One of the most onerous aspects of the situation in the West Bank is the system of checkpoints which block Palestinians from getting to work, school, hospital or even to visit friends a few miles (sometimes a few blocks) away without being stopped and delayed, often for hours. This is well-known here in the United States, especially because the Bush administration has made clear that it wants many of the checkpoints removed. Less understood is that very few checkpoints separate Israel from the Palestinian areas. The overwhelming majority of them are internal barriers which serve not to protect Israel from terrorists but simply to ease life for settlers and which, in the process, make Palestinian lives miserable. In fact, no one suggests taking down any checkpoint or border crossing that separates Israel from the West Bank or Gaza. The entire controversy is over the internal checkpoints and their harmful effects on Palestinians trying to go about their lives.

Terrible as the situation is, some people find humor in it, so ridiculous is the rationale for aspects of the checkpoint system.

Like this for instance: A “Hummous Hut” employee is stopped by a soldier who misunderstands “hummous” for “Hamas.” A woman driving with her dog is stopped at a checkpoint and explains that, while she does not have papers to enter Jerusalem, her dog does. These light-hearted vignettes—from the 2005 Oscar-winning short film A West Bank Story and Suad Amiry’s book Sharon and My Mother-in-Law, respectively—use humor to explain the physical barriers scattered throughout the West Bank in simple, human terms.

For Israelis, the reason for instituting roadblocks and checkpoints since the beginning of the second intifada in which over a thousand Israelis were killed is also simple and human—to stop suicide bombers from entering Israel. “The method of roadblocks has proven itself,” Israel’s Defense Minister Ehud Barak told a group of soldiers on January 29th. “There is no way to effectively fight terrorism without actual daily control of the area,” he said.

However, according to a group of twelve retired Israeli generals, some of whom were involved in setting up West Bank barriers, the system of over 560 roadblocks and checkpoints, which increased by 50 percent in two and a half years, needlessly harms Palestinians and ineffectively protects Israelis. (According to the Israeli human rights group, B’tselem, as of November 2007 there were 99 permanent checkpoints, 36 of which were on Israel’s border and 63 within the West Bank.

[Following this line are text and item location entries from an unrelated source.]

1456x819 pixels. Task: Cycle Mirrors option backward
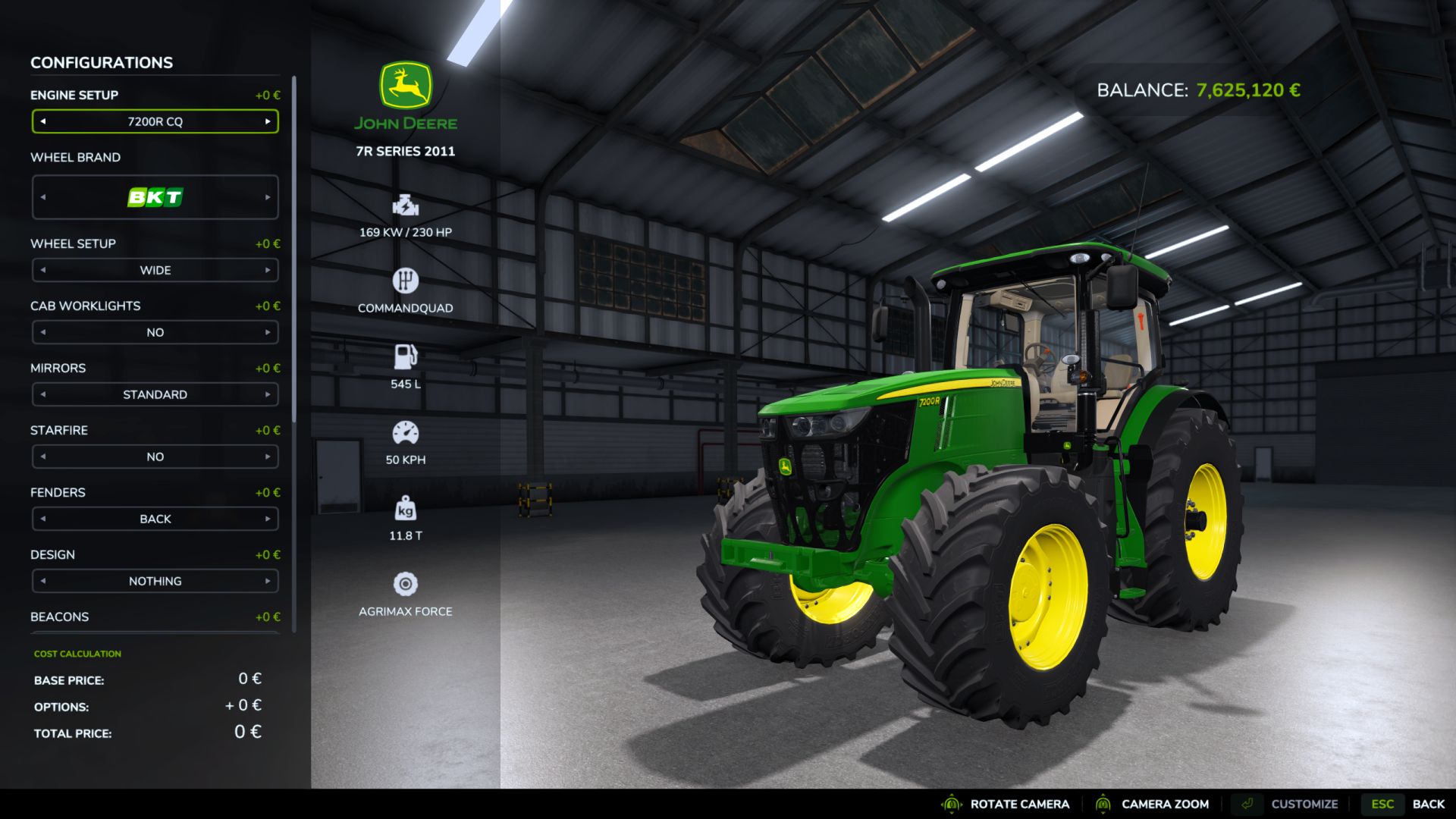[x=43, y=394]
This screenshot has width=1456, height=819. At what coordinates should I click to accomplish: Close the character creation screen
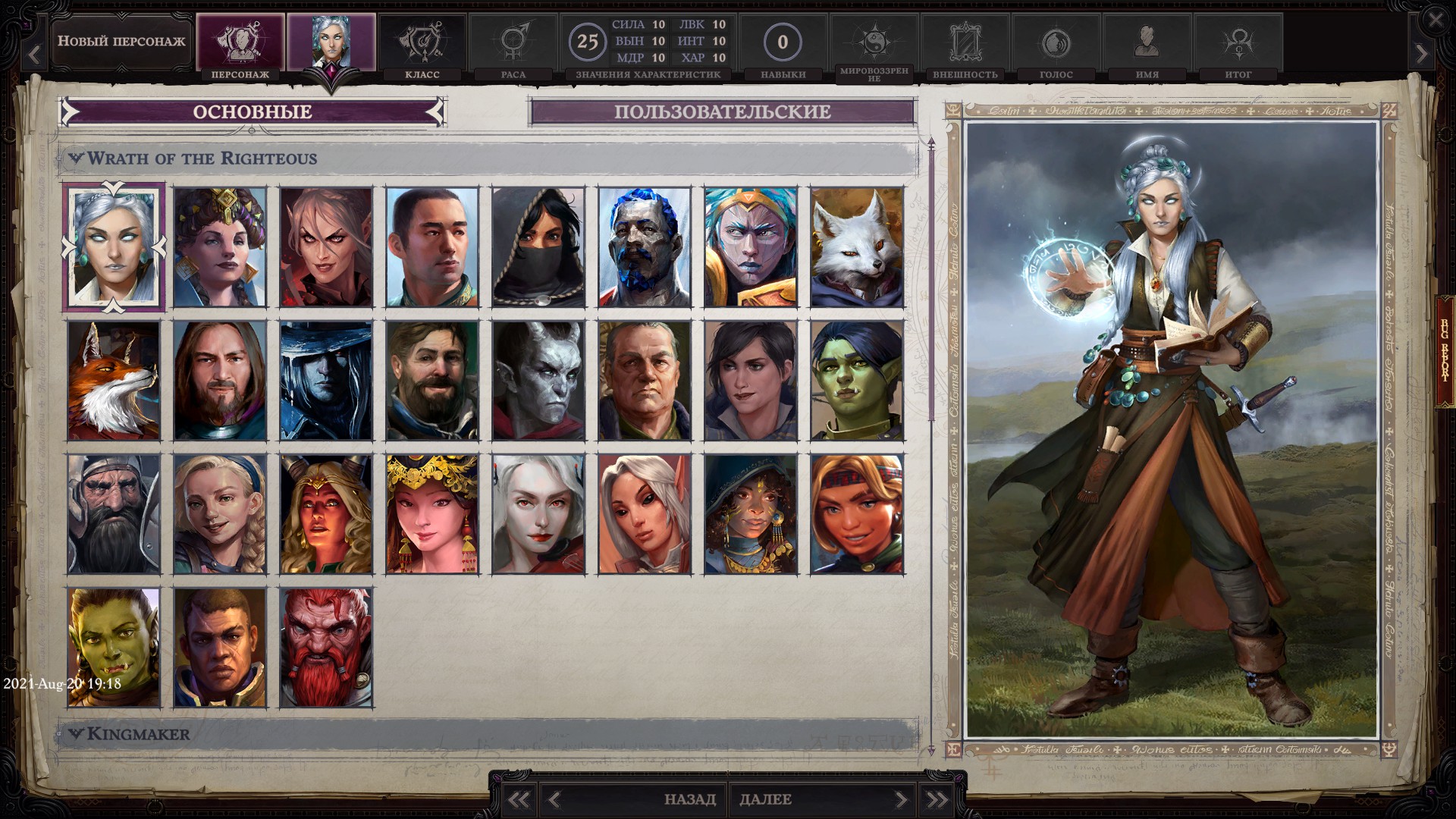(1435, 20)
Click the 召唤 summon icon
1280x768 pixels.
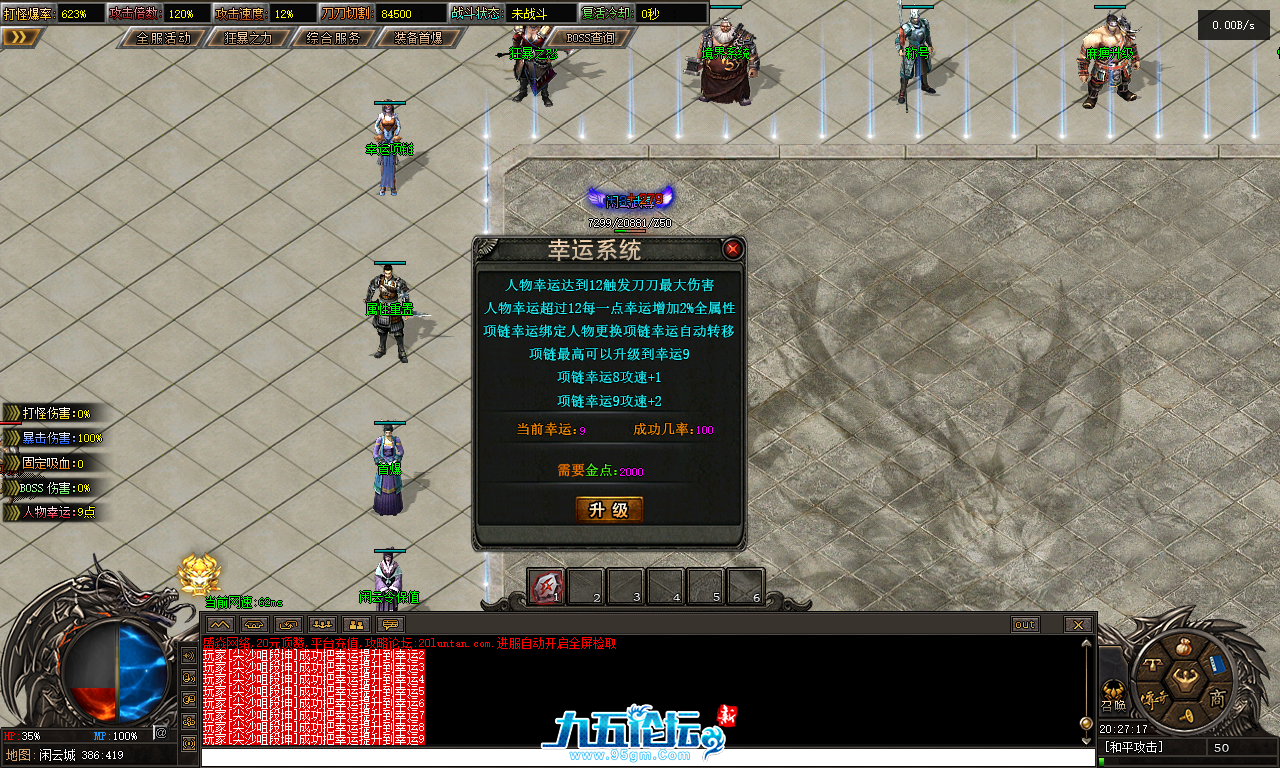tap(1113, 691)
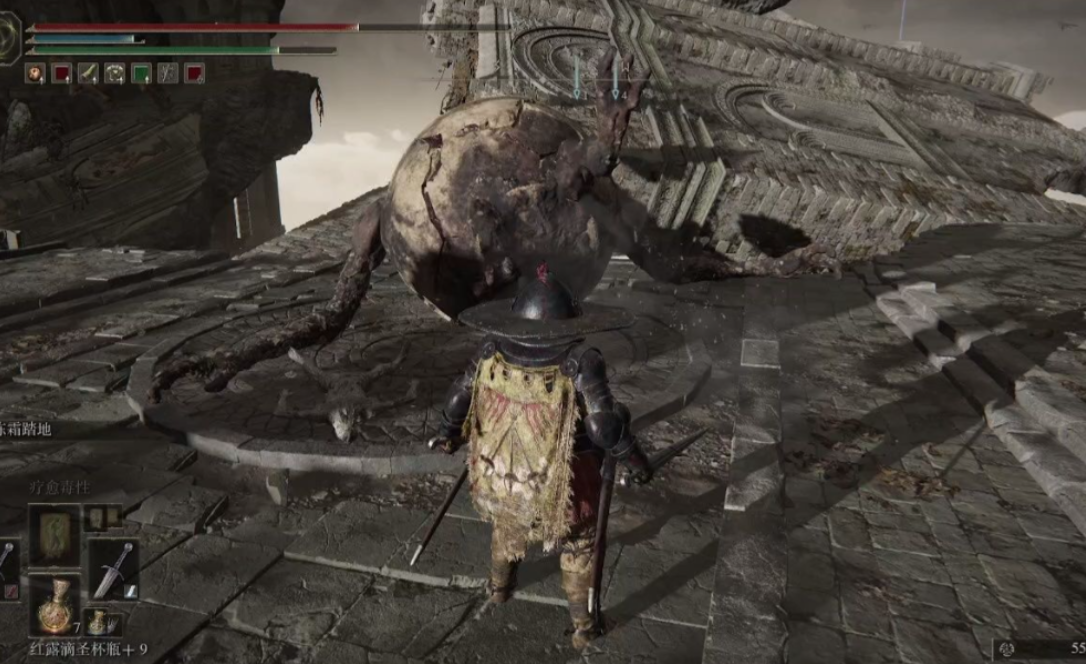Click the armor-shaped buff status icon
This screenshot has width=1086, height=664.
coord(115,73)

The remaining 486 barriers [as of November 2007] are roadblocks, such as dirt mounds, concrete blocks, fences, trenches, and gates.)

At a Van Leer Institute conference on February 13th, these experts, informally called the “checkpoint team,” presented a position paper, which they also sent Barak. In it they assert that, while some barriers stop terror, others damage the Palestinian economy, breed resentment, and, in turn, create more terror. According to Shlomo Brom, one of the group’s members and former chief of the army’s planning committee, quoted in Laurie Copans’ February 13th Associated Press article, “The feeling of humiliation and the hate the roadblocks create increase the tendency of Palestinians to join militant groups. . . .”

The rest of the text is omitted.